Introductory material will include discussions of classical dynamics and relativity, synchrotron radiation, the historical development of accelerators, and uses of particle accelerators. Basic components such as bending and focusing magnets, electrostatic deflectors, and radio frequency accelerating structures will be described. Comparisons between hadron and electron accelerators will be presented, and examples of modern accelerator facilities discussed as well as state-of-the-art accelerator R&D.
A hardbound copy of the textbook, An Introduction to the Physics of High Energy Accelerators, Wiley Publishers (1993) by D.A. Edwards and M.J. Syphers (Edwards and Syphers, 1993), will be provided by the school during check-in. The textbook can also be found online. If the student’s institution has an agreement with Wiley Publishers, it may be possible to download a pdf of the textbook ahead of the school. The student may also want to read “An Introduction to Particle Accelerators,” Oxford University Press (2001) by E.J.N. Wilson (Wilson, 2001).

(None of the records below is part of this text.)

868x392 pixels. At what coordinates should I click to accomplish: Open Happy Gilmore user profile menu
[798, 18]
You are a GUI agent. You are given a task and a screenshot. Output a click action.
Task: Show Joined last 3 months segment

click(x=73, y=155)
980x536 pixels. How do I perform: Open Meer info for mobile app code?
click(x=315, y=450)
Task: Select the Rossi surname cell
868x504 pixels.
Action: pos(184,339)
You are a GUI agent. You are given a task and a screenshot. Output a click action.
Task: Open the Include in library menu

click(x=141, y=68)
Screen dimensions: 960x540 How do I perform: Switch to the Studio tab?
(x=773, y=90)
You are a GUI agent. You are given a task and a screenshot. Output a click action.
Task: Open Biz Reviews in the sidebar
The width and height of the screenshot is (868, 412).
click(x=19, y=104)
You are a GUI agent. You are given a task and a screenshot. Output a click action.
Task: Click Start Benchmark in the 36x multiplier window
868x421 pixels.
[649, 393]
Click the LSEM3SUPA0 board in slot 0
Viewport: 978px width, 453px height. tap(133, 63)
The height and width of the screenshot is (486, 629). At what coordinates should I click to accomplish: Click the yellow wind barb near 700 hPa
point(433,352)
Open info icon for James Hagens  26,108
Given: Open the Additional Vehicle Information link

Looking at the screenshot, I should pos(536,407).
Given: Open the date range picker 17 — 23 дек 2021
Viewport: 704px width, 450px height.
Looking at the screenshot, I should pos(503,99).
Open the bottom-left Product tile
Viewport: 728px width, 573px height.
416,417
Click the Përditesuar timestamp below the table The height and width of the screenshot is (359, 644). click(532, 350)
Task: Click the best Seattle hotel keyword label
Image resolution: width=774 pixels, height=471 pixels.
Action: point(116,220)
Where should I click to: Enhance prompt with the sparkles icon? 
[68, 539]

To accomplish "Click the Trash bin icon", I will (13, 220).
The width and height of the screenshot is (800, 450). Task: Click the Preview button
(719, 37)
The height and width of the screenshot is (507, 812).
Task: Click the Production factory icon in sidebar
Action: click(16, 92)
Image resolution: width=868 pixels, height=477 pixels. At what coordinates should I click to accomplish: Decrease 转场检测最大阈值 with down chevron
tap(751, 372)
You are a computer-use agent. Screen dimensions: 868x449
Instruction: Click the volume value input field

The flow of the course will not follow either text directly, but cross-references between daily material and sections of the above textbooks are provided in the Suggested Reading section of the web site.
Students will be evaluated based on performance: homework assignments (40% of final grade), laboratory reports (30% of final grade), final exam (30% of final grade).
The student will be expected to turn in all problems. Each assignment contains 4 to 5 problems to be solved. Homework is due before 9:00 a.m each due date.
During the afternoons and evenings students have access to laboratory equipment and PCs for hands-on measurements and simulations. Worksheets will be provided with questions to be completed and turned in. Due to the number of students and limited amount of equipment, students will work in teams and rotate through each of the lab stations and computers according to the schedule in the "Laboratory Sessions" section. Each worksheet is expected to be turned in at the beginning of the lab period, two days after the lab was originally scheduled. The final lab will be due Friday morning of the second week. The classroom will be open in the evenings for Hardware AND Computer lab work. The USPAS Computer Lab will also be available in the evenings, though shared with other classes.